Kein richtiges Leben im falschen – seit Adorno ist es amtlich. Da kann man noch so verzweifelt versuchen, die Welt zu retten oder etwas erträglicher zu machen. Schauplatz des neuen Buches des US-amerikanischen Bestsellerautors Thomas Coraghessan Boyle sind die Santa-Barbara-Inseln an der kalifornischen Küste, wo sich zwei Fraktionen von Umweltschützern aufs Heftigste bekriegen.

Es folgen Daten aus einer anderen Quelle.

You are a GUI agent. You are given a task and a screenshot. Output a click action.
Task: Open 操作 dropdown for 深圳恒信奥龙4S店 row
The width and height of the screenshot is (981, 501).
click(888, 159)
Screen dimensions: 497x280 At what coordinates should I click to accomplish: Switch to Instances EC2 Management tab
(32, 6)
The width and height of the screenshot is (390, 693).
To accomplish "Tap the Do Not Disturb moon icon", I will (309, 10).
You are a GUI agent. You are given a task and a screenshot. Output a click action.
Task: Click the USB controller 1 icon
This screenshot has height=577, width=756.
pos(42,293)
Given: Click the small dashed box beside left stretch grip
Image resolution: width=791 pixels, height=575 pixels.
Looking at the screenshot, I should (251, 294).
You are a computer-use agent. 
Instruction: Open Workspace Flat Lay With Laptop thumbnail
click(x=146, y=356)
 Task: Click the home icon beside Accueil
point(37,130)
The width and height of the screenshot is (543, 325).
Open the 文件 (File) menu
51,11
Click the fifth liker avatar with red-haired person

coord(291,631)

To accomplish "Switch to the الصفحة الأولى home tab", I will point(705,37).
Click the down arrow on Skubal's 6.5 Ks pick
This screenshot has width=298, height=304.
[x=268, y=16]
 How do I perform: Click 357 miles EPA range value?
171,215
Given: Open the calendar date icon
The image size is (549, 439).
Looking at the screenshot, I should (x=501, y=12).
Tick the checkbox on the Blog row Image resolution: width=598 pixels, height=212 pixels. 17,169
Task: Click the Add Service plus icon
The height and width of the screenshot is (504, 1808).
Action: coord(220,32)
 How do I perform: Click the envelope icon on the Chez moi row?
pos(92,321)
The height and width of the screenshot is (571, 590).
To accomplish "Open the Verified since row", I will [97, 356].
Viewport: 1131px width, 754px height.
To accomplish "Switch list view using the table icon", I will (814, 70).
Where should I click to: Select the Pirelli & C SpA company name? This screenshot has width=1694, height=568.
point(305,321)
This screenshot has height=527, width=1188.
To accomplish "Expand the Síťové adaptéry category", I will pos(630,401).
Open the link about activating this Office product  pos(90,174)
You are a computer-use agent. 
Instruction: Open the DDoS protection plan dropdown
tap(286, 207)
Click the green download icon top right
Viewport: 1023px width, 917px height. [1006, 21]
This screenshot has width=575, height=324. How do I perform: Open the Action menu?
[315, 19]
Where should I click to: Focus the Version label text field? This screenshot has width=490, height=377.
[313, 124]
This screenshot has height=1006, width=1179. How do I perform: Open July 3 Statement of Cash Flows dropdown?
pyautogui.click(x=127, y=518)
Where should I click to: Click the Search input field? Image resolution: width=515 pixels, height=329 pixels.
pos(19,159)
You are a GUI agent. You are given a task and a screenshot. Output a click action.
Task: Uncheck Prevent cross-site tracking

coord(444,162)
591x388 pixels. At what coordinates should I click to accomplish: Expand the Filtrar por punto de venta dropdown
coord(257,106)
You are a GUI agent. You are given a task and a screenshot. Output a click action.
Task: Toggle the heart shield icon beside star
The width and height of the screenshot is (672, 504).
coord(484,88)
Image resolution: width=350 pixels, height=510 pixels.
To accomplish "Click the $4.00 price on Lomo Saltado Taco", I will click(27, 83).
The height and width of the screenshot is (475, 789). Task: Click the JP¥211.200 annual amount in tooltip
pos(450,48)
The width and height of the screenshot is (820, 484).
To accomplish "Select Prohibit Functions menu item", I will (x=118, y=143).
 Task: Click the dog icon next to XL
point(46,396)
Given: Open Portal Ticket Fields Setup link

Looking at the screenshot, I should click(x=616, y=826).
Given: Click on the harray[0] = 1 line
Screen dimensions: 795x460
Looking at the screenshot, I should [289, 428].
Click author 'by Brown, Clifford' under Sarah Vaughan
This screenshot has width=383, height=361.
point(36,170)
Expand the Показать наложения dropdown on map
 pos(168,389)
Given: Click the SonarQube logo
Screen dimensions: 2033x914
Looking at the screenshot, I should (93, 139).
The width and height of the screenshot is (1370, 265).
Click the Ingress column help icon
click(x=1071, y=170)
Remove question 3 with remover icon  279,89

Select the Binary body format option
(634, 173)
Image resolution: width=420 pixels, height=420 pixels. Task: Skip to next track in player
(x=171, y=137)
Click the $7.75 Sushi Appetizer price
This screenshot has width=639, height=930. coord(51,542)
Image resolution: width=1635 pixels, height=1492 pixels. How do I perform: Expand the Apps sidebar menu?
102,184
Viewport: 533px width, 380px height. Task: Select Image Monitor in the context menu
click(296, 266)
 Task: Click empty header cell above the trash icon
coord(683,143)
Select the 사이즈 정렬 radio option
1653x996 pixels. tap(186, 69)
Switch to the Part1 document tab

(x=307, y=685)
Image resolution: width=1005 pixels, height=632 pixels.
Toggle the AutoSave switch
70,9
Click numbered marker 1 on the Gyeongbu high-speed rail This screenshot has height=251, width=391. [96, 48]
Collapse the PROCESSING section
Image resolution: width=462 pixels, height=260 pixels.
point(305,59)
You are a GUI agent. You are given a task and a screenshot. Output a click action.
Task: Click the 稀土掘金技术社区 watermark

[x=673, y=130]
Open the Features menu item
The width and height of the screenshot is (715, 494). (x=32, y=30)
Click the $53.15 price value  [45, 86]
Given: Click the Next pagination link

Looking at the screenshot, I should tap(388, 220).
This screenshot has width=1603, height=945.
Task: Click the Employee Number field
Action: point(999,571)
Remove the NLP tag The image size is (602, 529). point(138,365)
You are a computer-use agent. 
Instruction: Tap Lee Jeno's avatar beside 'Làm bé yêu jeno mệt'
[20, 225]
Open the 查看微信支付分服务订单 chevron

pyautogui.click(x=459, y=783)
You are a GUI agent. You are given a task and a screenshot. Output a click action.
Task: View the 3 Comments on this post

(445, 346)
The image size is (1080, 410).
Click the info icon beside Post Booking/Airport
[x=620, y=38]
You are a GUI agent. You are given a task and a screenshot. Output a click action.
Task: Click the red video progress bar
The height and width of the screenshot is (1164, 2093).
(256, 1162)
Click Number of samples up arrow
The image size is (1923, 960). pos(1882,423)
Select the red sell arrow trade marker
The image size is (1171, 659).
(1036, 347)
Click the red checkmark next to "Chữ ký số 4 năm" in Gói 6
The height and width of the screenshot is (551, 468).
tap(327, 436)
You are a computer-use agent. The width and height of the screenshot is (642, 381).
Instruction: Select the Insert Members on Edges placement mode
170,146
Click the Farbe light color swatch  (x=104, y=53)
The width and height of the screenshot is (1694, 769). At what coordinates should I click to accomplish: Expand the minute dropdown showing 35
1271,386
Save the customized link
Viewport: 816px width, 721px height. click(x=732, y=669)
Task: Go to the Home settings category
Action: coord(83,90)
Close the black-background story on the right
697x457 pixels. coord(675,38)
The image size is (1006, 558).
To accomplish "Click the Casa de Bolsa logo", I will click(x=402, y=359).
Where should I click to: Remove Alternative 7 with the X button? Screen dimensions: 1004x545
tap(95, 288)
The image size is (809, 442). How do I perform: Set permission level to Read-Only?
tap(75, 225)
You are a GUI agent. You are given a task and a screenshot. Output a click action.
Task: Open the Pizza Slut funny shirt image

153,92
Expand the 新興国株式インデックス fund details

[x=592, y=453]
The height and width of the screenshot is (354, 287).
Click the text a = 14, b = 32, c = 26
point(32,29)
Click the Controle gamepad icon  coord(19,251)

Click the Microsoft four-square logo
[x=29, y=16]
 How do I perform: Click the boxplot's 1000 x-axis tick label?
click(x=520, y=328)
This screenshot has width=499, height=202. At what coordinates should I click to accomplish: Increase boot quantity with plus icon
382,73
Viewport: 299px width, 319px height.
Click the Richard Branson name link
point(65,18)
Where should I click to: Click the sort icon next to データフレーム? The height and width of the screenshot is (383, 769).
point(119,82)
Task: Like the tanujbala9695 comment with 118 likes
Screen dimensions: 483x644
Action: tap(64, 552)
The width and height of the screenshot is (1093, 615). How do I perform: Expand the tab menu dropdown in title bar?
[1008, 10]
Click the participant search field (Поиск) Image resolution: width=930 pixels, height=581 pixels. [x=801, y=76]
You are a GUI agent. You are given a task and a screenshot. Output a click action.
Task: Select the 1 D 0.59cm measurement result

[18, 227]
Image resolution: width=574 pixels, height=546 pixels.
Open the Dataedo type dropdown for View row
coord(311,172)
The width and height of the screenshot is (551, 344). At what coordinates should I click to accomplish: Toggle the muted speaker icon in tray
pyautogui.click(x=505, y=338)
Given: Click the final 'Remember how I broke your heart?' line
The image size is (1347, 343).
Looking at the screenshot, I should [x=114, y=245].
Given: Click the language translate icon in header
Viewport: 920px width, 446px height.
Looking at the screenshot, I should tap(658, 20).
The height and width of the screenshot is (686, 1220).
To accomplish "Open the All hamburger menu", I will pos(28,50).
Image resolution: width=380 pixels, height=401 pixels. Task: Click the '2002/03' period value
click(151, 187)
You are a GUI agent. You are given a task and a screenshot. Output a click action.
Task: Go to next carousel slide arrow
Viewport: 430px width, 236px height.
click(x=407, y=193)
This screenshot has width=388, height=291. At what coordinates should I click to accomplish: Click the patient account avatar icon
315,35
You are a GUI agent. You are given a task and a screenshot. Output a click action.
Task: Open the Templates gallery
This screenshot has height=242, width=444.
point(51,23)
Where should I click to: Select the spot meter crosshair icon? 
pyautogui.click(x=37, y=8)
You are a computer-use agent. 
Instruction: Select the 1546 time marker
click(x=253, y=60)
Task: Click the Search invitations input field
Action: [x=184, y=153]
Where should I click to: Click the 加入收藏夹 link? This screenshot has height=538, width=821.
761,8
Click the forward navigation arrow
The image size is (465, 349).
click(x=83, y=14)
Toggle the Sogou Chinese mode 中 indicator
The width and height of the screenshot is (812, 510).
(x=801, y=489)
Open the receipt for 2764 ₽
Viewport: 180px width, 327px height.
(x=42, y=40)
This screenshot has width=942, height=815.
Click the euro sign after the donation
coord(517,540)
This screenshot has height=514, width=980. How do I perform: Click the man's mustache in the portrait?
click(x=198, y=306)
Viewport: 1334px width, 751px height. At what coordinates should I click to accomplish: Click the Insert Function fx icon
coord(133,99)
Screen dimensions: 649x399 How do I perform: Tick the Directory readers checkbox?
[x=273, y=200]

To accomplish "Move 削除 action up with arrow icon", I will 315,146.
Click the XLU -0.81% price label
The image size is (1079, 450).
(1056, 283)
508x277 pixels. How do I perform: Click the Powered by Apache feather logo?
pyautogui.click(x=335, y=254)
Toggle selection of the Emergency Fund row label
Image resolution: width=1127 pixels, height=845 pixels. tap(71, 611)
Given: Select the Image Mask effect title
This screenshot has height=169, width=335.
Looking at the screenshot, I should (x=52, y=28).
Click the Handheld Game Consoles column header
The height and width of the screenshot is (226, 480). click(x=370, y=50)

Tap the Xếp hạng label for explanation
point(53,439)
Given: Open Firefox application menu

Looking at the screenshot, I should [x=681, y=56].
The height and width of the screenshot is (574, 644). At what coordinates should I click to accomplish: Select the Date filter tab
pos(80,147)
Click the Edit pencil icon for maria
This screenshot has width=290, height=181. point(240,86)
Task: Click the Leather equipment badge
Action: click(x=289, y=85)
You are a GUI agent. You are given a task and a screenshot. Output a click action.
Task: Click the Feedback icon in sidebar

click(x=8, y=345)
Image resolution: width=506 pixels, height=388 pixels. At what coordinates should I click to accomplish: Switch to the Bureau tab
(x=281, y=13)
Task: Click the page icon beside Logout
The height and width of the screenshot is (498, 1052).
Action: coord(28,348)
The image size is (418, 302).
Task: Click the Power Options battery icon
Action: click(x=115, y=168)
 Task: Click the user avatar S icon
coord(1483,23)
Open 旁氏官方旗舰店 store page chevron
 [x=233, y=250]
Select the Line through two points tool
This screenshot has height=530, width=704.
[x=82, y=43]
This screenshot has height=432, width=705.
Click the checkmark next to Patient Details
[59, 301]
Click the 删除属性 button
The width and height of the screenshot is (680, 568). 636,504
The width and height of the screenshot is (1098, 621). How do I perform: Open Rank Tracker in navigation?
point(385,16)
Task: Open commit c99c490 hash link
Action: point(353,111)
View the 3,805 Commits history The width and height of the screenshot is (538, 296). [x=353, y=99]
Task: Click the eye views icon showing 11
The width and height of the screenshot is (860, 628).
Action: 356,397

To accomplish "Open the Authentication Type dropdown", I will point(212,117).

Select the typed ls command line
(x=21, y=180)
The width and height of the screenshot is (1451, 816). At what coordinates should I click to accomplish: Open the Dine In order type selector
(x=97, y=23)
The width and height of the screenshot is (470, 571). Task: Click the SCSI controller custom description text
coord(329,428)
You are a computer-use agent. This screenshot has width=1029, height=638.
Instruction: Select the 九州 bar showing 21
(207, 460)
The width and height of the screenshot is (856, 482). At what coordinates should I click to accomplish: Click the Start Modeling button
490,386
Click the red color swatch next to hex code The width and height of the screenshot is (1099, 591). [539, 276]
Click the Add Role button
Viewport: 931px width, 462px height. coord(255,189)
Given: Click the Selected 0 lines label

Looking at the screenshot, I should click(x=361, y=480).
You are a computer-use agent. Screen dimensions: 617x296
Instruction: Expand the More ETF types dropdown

Das Ökosystem ist im Ungleichgewicht, die Wiederherstellung bedeutet die Ausrottung von eingewanderten Ratten und Wildschweinen – dafür steht die Fraktion der Biologin Alma. Der wahnsinnige Dave und seine militanten Anhänger hingegen wollen das Töten um jeden Preis verhindern, im Regen kommt es zum tragischen Show-Down.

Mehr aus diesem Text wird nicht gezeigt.